Esos aparatos son tan grandes, tanto, tan fuertes, tanto, que no dejan ver que debajo hay mucho que se salió, que ya no entra, que ya no cuenta. Miento: si lo ven, pero solo si lo explica, si lo contienen. En donde estoy residiendo, cerca de la Gare de l’Est, está repleto de miseria y abandono, pero lleno también de distintas piezas de un aparato asombroso de contención: la Armada de Salvación de mañana, que da desayunos, los Resto du Coeur de noche, que dan cenas como a 300 personas; las “maneras” de los asistidos que actúan así, como asistidos, muy ordenados, haciendo cola, esperando turno; las visitas médicas; los comedores; la trêve d’hiver, que no deja expulsar a alguien de una casa o perder el cobijo de un soportal, una plaza, una valla de una obra mientras dure el invierno. Todo un aparato de refugio, pues: da comida, permite el resguardo, el techo, otorga protección. Una de mierda.

También funciona así, conteniendo, refugiando, el sentido común: con quienes hablo de esto, me lo explican, lo sitúan, lo ordenan. “Es por…”, “Ocurre en….”, “Esto existe desde…”. Lo acotan en cronotopos de excepción (tal rincón de miseria, tal plaza de fumadores de crack, tal barrio olvidado), lugares que (policialmente) se limpian que (políticamente) se gestionan que (analíticamente) se comprenden. No rompe ese sentido, el común, y es tan inclemente ese sensorio: hoy, cuando remato esta nota, llevo ya 13 días en París, y empiezo a no poder contar bien lo que sentí al llegar. Me ocurre lo mismo en Bilbao, de hecho: ahí, o lo busco, o trabajo con mecanismos que ayuden a la percepción de la rutina y sus quiebres o no veo nada que rompa su orden(ado) cotidiano, tan limpio.

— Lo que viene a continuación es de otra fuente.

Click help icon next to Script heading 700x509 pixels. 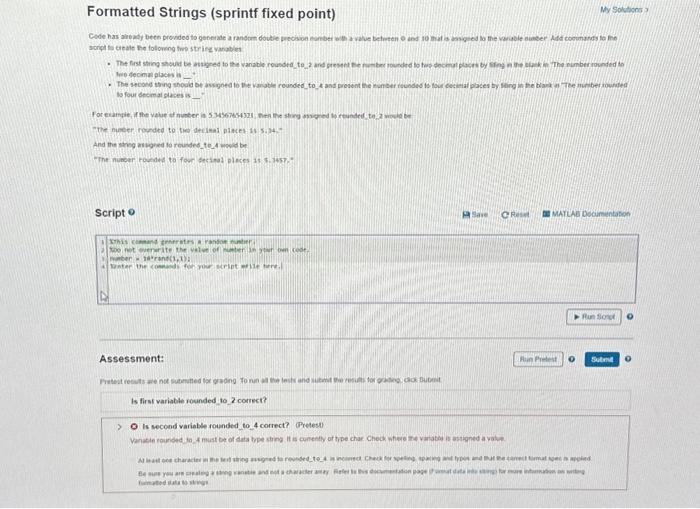pos(131,213)

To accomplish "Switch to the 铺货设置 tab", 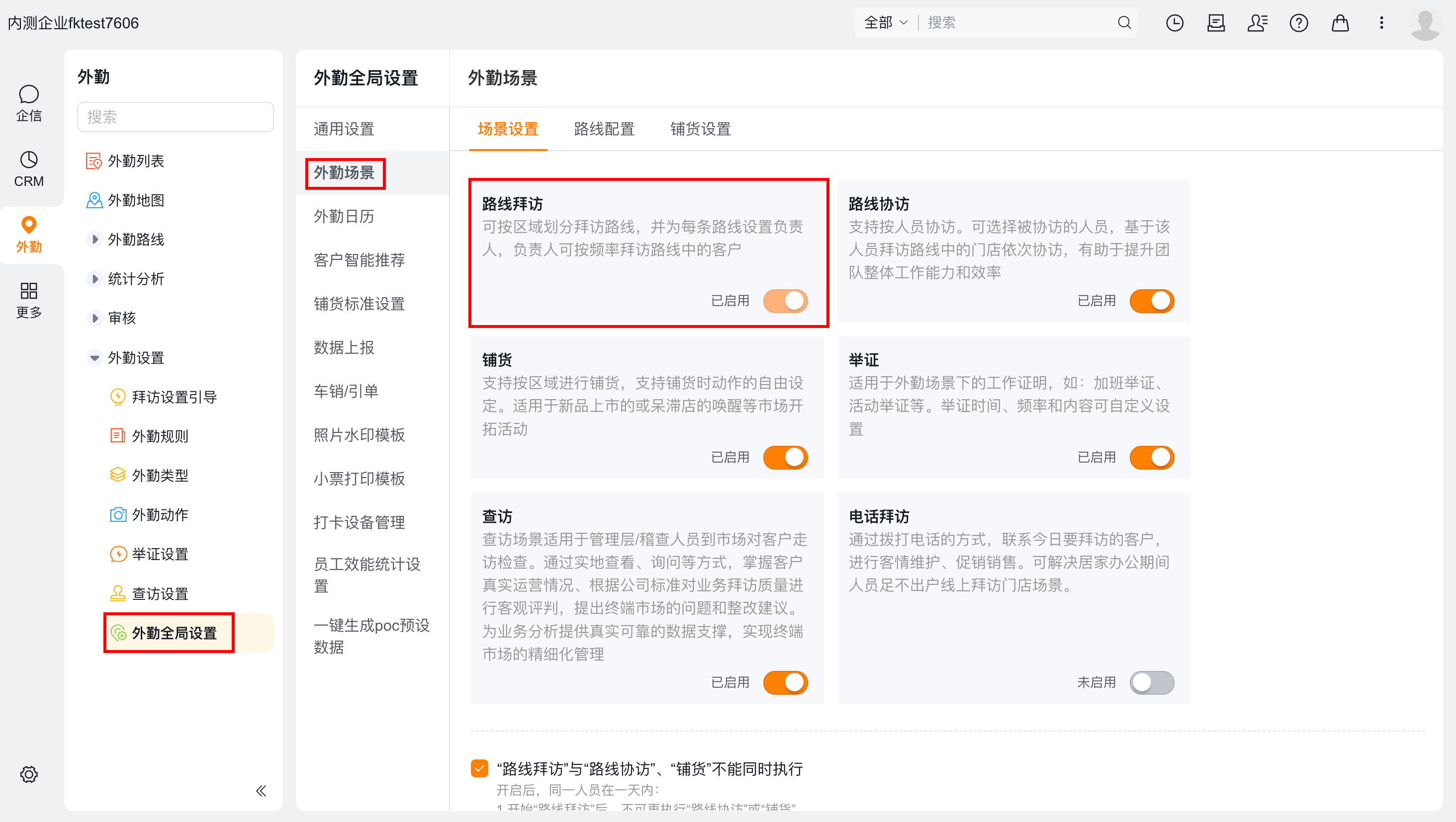I will 700,129.
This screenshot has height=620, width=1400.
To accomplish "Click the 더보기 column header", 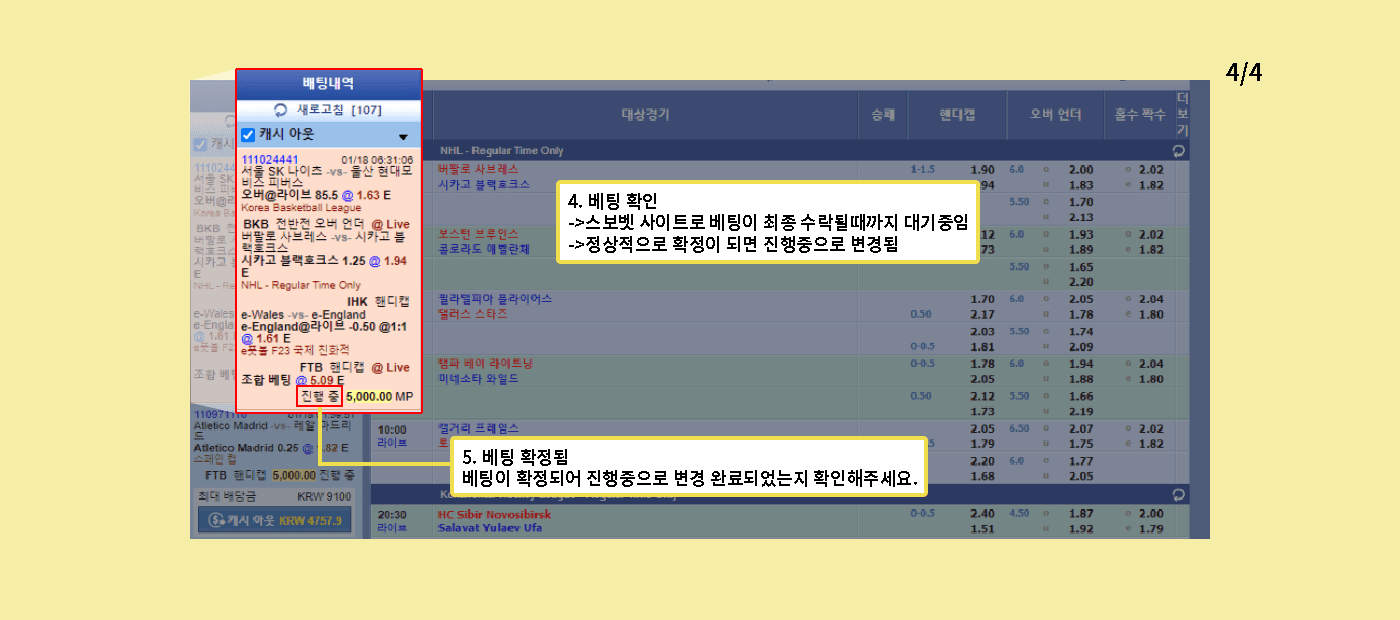I will [1182, 114].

El 5 de abril comemos en el Bouillon de enfrente de la Gare de l’Est. Vamos luego a la manifestación contra las reformas de Macron, en Metro, que hay apuro. Un olor intenso viene de atrás de donde estamos parados, de esos que conozco de siempre de París. No es de sudor, sino de suciedad integrada a un cuerpo. En Bilbao es raro olerlo. Acá mucha gente hiede así, a mugre metida en los poros. Detrás, sentados en los strapontins, dos personas jóvenes, de unos treinta y poco. No destacan mucho por nada, aunque ella parece ligeramente sucia, él no: ropas comunes, estándar, no muy gastadas, actitud tranquila. Primero se baja él. El olor se desvanece en parte. La chica sigue ahí, pero no la veo, está detrás de mí, aunque la huelo. La miro: mirada perdida, habla sola, ropa raída… No está bien. Pero si no es por el olor, no la hubiera percibido, no la hubiera registrado como alguien fuera del común.